5 July 2000 - STL Lists


  1. behavior

    1. lists are a sequential data type, but not like arrays, vectors, or dequeues

      1. lists do not have indexed access - no [] or at()

      2. lists do have arbitrary, efficient insert and delete

      3. lists have restricted iterators - bidirectional; no jumping

  2. a list is a template class

    1. with template <class T, class Allocator = allocator>

  3. list constructors

    1. the default constructor - list<T> l;

    2. the size and value constructor - list<T> l(n, v);

    3. the copy constructor - list<customer> line2(line1);

    4. the segment-copy constructor - list(start, end);

  4. reading and writing values - no indexing via [] or at()

    1. iterator access only - front() and back()

  5. growing and shrinking Lists

    1. size() and max_size() member functions

    2. no reserve() and capacity() member functions

    3. d.push_back(v), d.pop_back(), d.push_front(v), and d.pop_front() member functions

    4. insert(v) and erase()

      1. insert(i, v)

        1. insert the value v immediately before (just to the left of) the value referenced by the iterator i

        2. return an iterator to v

      2. insert(i, n, v)

        1. insert n copies of the value v immediately before (just to the left of) the value referenced by the iterator i

        2. return nothing

      3. insert(i, start, end)

        1. insert the values denoted by the iterator range start,end immediately before the value referenced by the iterator i

        2. return nothing

      4. erase(i) - delete the value referenced by the iterator i

      5. erase(s, e) - delete the values denoted by the iterator range s,e

    5. splicing - another form of insertion; lists only

      1. l1.splice(i, l2)

        1. insert the elements from list l2 immediately before the list l1 value referenced by iterator i

        2. l2 is empty after the splice - the elements are moved

        3. l1 and l2 must be different

      2. l1.splice(i1, l2, i2)

        1. insert the l2 value referenced by the iterator i2 immediately before the list l1 value referenced by iterator i1

        2. the value referenced by i2 is deleted from l2.
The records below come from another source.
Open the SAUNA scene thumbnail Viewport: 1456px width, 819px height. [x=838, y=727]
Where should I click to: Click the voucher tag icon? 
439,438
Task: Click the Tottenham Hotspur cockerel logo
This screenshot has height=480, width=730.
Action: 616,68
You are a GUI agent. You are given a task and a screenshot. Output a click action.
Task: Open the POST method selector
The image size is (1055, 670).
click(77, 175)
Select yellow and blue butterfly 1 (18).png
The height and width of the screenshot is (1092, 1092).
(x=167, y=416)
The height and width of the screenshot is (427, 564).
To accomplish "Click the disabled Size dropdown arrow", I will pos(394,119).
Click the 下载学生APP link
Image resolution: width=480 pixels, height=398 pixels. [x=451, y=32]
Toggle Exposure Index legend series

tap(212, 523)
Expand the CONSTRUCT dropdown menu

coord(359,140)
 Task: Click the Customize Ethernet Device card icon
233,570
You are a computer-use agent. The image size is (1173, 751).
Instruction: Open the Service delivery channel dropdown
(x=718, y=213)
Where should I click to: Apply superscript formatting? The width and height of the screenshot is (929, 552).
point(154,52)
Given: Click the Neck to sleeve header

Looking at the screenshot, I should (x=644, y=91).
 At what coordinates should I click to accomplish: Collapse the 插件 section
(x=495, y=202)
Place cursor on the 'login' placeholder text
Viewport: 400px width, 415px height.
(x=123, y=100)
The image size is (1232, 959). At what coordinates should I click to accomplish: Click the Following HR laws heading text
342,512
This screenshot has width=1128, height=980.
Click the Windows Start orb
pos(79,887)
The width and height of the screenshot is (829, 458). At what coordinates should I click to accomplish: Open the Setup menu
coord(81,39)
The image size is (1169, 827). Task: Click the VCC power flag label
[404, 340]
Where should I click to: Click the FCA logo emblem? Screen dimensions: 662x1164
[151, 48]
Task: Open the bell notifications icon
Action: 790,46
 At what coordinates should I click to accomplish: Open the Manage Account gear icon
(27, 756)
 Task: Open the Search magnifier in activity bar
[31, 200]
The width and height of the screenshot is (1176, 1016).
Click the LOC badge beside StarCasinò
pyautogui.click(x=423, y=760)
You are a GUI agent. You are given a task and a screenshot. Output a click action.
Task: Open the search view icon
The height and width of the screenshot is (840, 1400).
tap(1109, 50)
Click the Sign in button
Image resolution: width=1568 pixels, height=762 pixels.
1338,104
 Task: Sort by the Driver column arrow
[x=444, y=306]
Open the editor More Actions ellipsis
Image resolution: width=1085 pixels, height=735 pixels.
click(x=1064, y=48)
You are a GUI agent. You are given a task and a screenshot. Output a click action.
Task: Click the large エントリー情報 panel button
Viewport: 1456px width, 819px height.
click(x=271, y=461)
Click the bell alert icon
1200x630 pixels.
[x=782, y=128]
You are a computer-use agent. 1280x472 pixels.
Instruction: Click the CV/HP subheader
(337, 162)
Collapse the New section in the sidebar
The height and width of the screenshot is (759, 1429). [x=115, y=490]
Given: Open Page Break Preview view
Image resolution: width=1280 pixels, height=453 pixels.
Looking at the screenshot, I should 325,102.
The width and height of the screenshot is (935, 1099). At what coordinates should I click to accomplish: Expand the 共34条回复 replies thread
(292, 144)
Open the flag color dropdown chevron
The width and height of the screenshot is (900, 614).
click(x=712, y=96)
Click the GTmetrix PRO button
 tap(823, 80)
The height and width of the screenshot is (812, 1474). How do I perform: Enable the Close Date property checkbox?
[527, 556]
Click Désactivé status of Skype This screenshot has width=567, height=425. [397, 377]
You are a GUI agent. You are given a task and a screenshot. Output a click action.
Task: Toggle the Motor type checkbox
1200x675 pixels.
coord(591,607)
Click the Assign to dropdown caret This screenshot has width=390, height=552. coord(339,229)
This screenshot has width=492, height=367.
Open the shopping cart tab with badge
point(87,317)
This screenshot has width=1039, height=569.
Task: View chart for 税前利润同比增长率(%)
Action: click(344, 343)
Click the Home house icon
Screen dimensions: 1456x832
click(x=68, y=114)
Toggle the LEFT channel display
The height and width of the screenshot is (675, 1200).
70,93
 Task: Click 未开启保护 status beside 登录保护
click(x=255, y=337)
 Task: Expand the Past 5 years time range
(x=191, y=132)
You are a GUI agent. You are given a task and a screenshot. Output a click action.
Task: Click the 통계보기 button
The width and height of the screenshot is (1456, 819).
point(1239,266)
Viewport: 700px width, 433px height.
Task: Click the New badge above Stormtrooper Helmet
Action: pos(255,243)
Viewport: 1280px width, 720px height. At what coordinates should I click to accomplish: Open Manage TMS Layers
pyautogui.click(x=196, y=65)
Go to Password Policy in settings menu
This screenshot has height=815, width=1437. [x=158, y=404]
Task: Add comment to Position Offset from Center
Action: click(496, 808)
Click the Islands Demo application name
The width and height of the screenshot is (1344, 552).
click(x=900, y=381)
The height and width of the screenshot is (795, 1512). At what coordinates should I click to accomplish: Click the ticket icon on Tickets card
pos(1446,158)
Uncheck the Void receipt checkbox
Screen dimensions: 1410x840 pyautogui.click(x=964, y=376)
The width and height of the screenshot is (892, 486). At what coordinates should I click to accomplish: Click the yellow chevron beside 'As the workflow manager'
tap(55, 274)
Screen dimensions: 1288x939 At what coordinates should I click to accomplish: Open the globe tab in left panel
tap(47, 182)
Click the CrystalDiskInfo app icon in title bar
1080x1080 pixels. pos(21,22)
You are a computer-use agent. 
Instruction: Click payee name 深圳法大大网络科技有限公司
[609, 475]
        3. l1 and l2 need not be different

      3. l1.splice(i1, l2, 2, e)

        1. insert the l2 values referenced by the iterator range (s, e) i2 immediately before the list l1 value referenced by iterator i1

        2. the values referenced by (s, e) are deleted from l2.

        3. l1 and l2 need not be different, but the iterator range may not contain i1

    6. l.remove(v) - delete from l all values equal to v; lists only

  6. list relation operators - equality and less-than

  7. iterators

    1. the usual types

    2. list iterators are bidirectional iterators

      1. no jumping around via +, -, +=, or -=

      2. no distance measurement via -

      3. no relations other than equality

      4. some generic algorithms don't work on lists - sorting

    3. the usual member functions

  8. other member functions - make up for the loss of generic algorithms; have more efficient implementations

    1. l.sort() - sort l

    2. l.sort(c) - sort l using the comparison c

    3. unique() - replace consecutive runs of a value with one copy of the value

    4. unique(p) - replace consecutive runs with a single value using p to determine when adjacent values are equal

    5. l1.merge(l2), l1.merge(l2, c) - merge l2 into l1, using c; l2 is empty after


This page last modified on 4 July 2000.